Entah apa yang sedang terjadi di negeri ini. Sektor pertanian yang semestinya menjadi sektor andalan bagi bangsa ini untuk menguasai pasar dunia, justru seakan menjadi sektor yang dimarginalkan. Tidak terdengar sama sekali gaungnya, bagaimana pemerintah bekerja keras agar sektor pertanian bisa berswasembada pangan. Kadang kala justru kebijakan pemerintah berkebalikan. Misalnya saja pemerintah impor beras, sedangkan panen raya sedang terjadi di mana-mana.
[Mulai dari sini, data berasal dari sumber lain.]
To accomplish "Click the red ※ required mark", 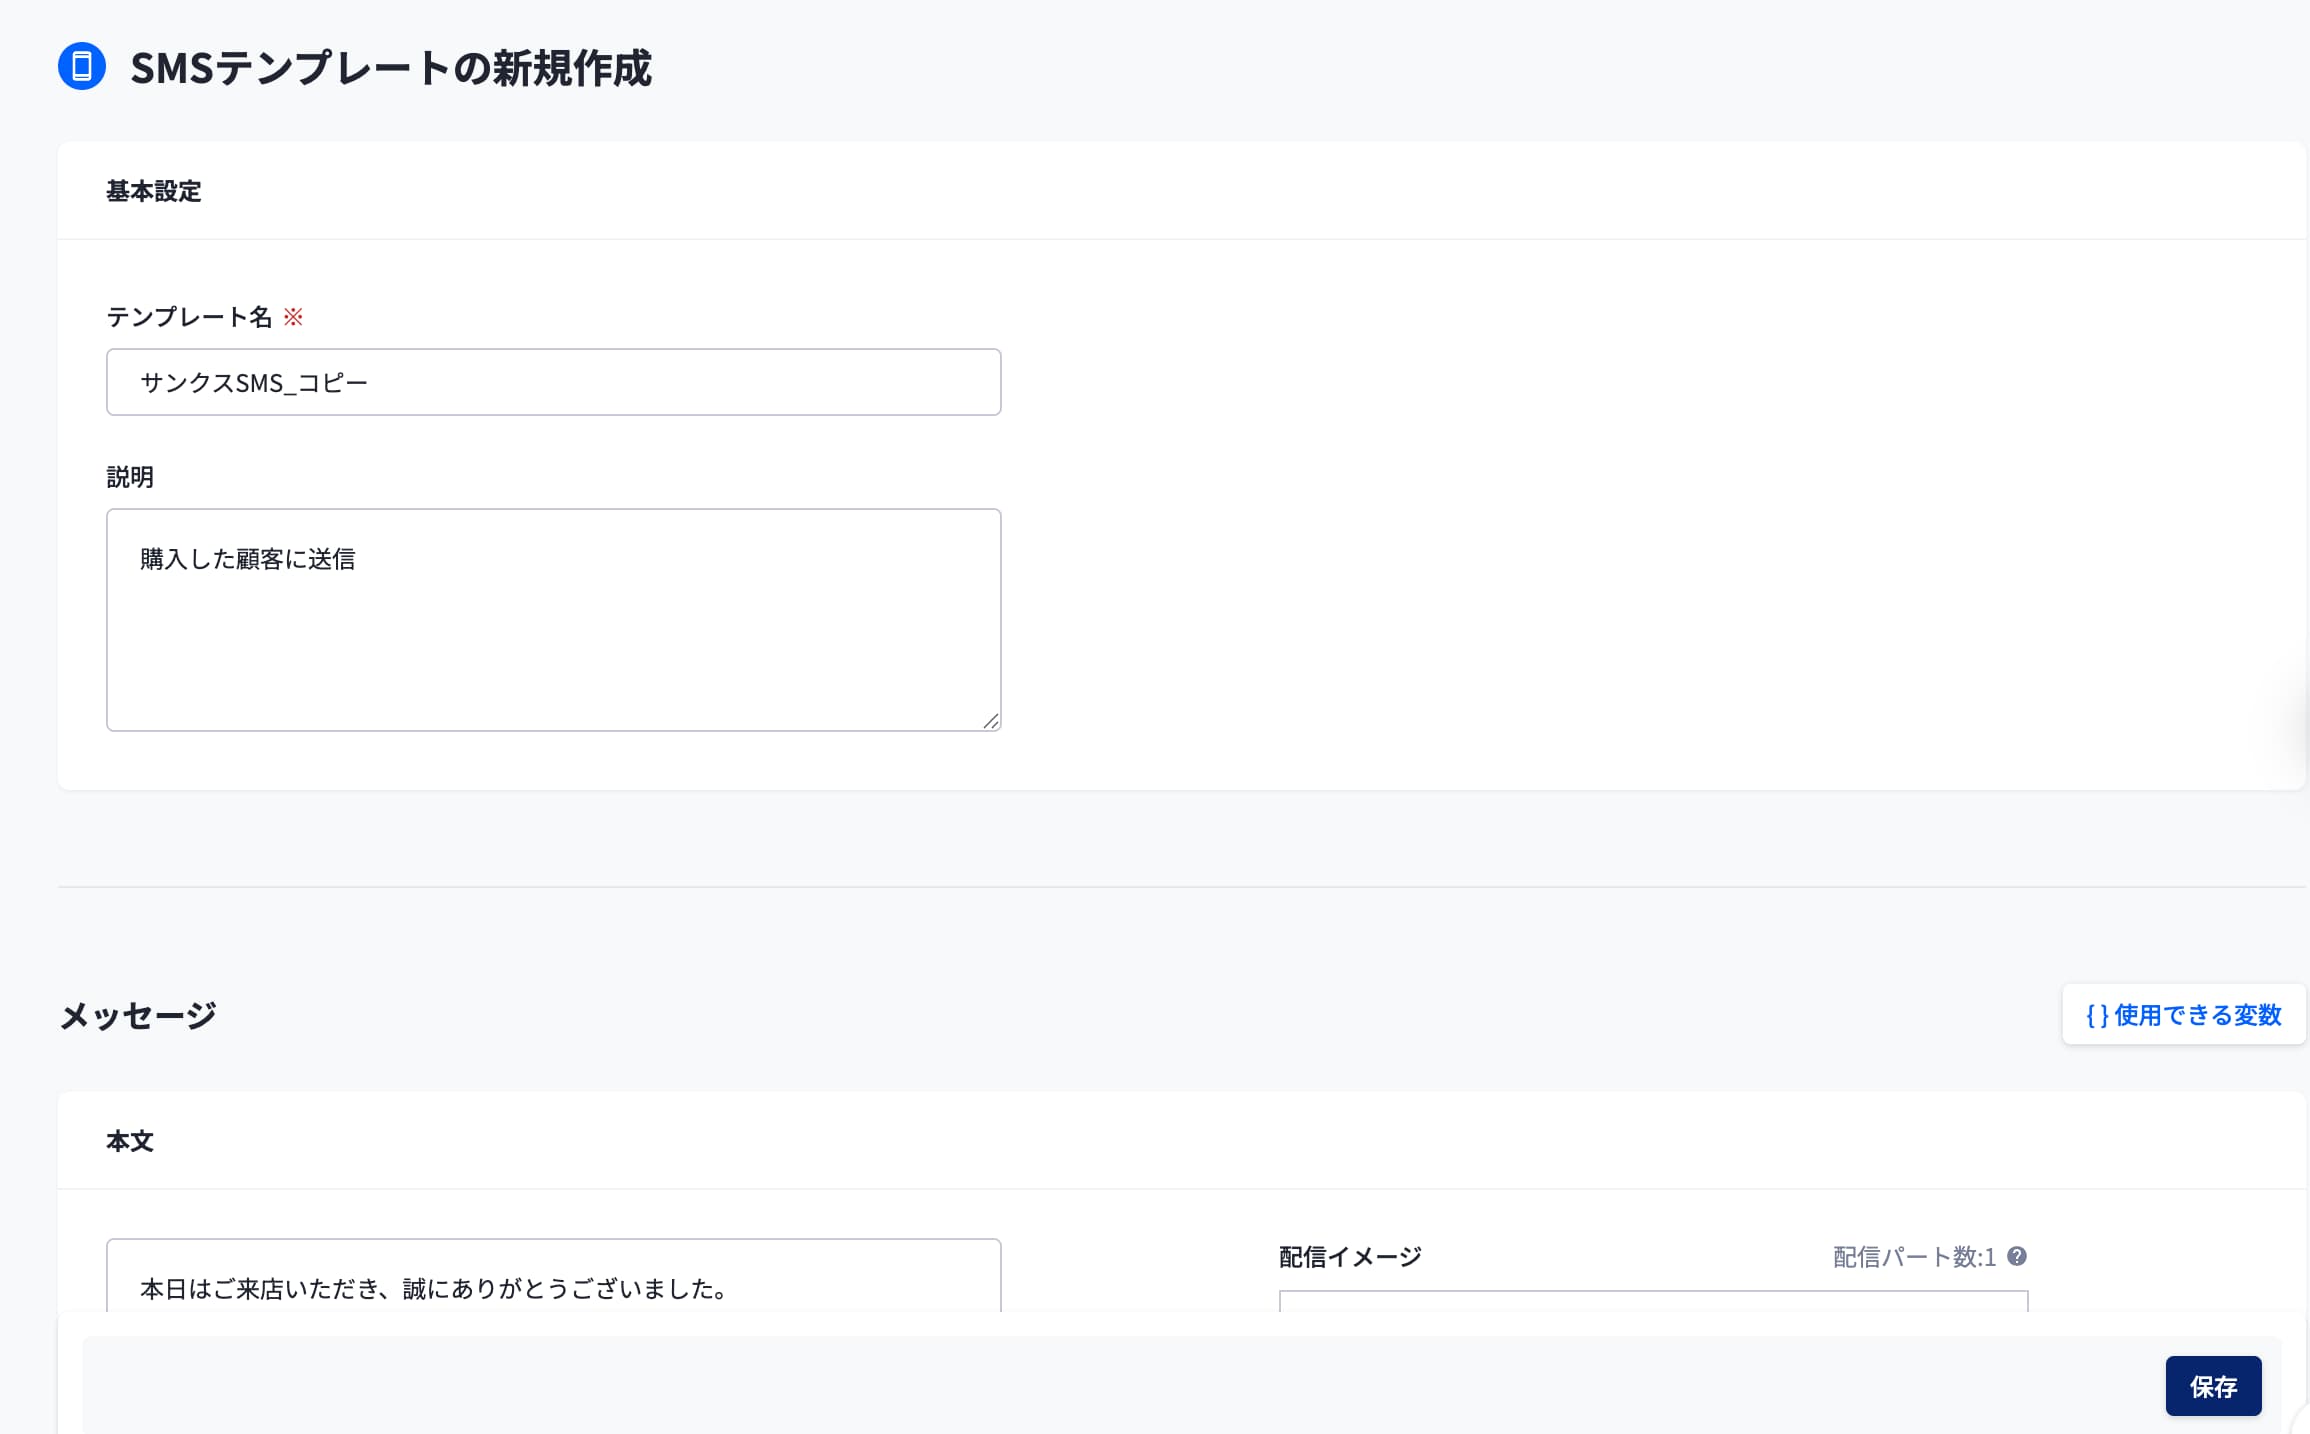I will point(293,317).
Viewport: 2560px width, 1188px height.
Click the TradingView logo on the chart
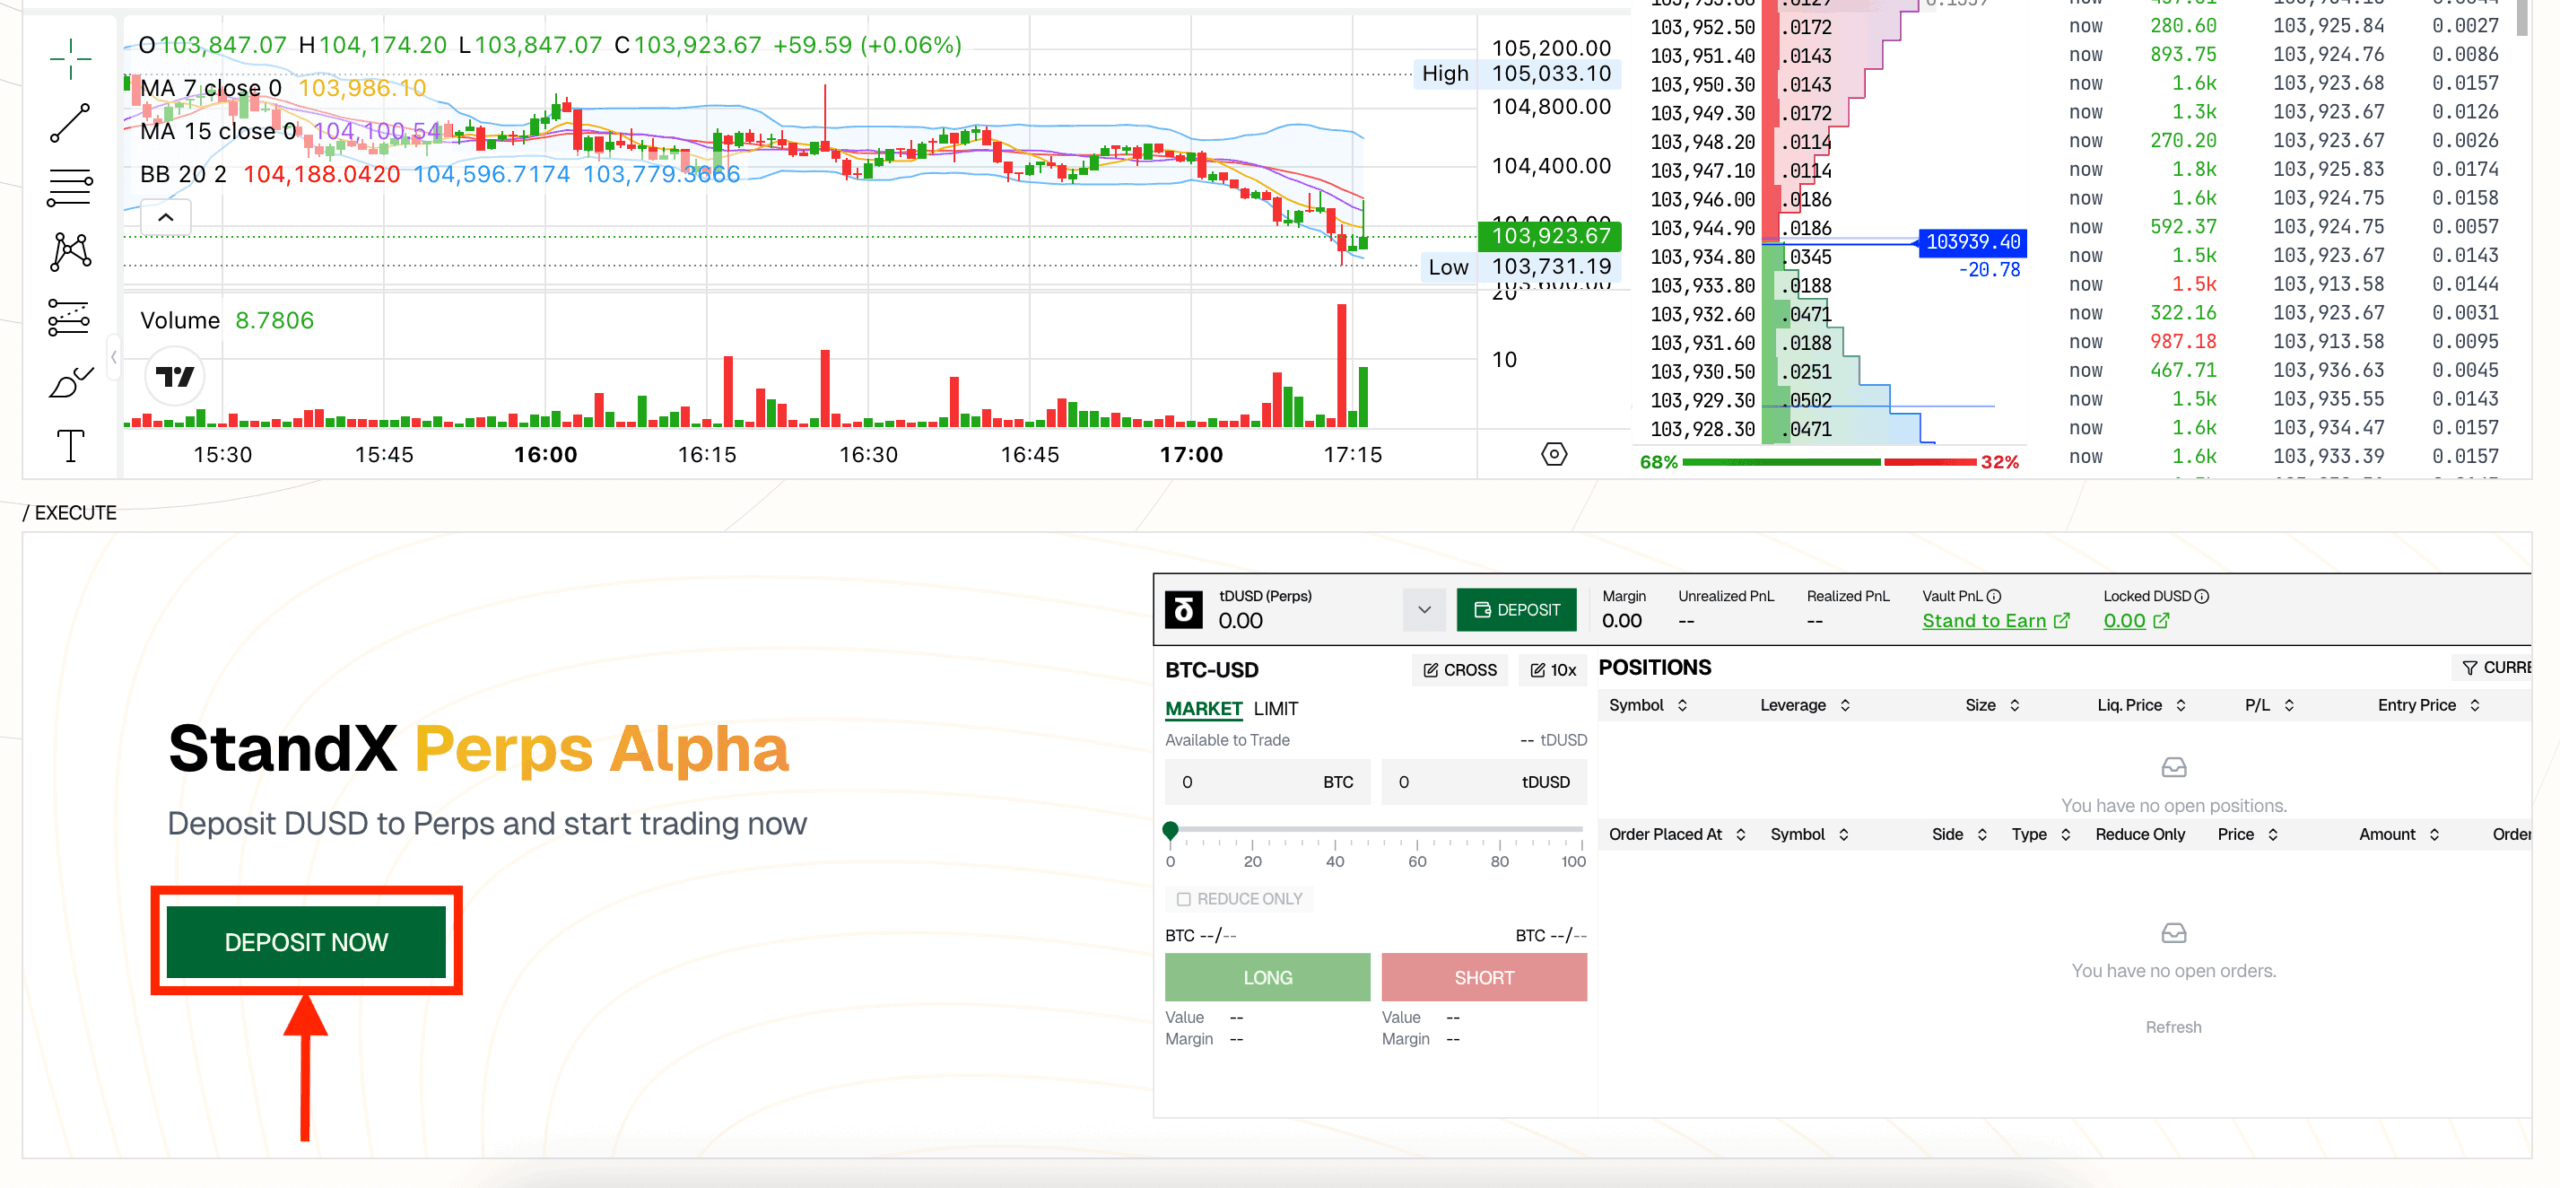point(175,377)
Disinilah sepertinya pemerintah tidak bisa memetakan kondisi sesungguhnya di masyarakat. Ataukah justru pemerintah sudah menjadi mesin pengeruk keuntungan? karena tanpa adanya impor, marjin sudah pasti nihil.
Kok tidak ada gaungnya? sebut saja jika di era Orde Baru kita mengenal program intensifikasi dan ekstensifikasi pertanian, maupun diversifikasi pertanian. Sekarang di era reformasi, tidak terdengar sama sekali program konkret. Dulu pemerintah selalu rutin mengampanyekan program irigasi, program mekanisasi pertanian, dan program pencetakan sawah baru atau lahan perkebunan baru, kini semuanya seperti ditelan bumi.
Dulu kelompencapir, lomba karang taruna, penyuluhan pertanian, menjadi agenda yang rutin dilakukan. Hasilnya, Indonesia pernah swasembada pangan. Persoalan dalam program tersebut ada juga unsur korupsi, hal itulah yang mesti dipangkas. Bukan memangkas program yang sebenarnya bagus.
Untuk itu, sudah selayaknya kementerian terkait, kembali menyosialisasikan secara massif program apa saja yang akan dilakukan untuk mendukung ketahanan pangan ini. Dengan jalan itu, seluruh stakeholder khususnya petani akan paham, bahwa mereka adalah obyek dan subjek dalam pembangunan.
Negeri ini subur. Negeri ini memiliki luas lahan yang memadahi. Perlu digalakkan kembali secara massif program untuk mendukung ketahanan pangan. Bahkan jika perlu kembali menggalakkan transmigrasi untuk membuka lahan baru, dengan maksud untuk meningkatkan produktivitas penduduk dan juga produktivitas lahan kosong. Tentu saja semua program itu adalah program yang bebas dari KKN --korupsi, kolusi, dan nepostisme, yang dulu begitu memang lekat di zaman Orde Baru.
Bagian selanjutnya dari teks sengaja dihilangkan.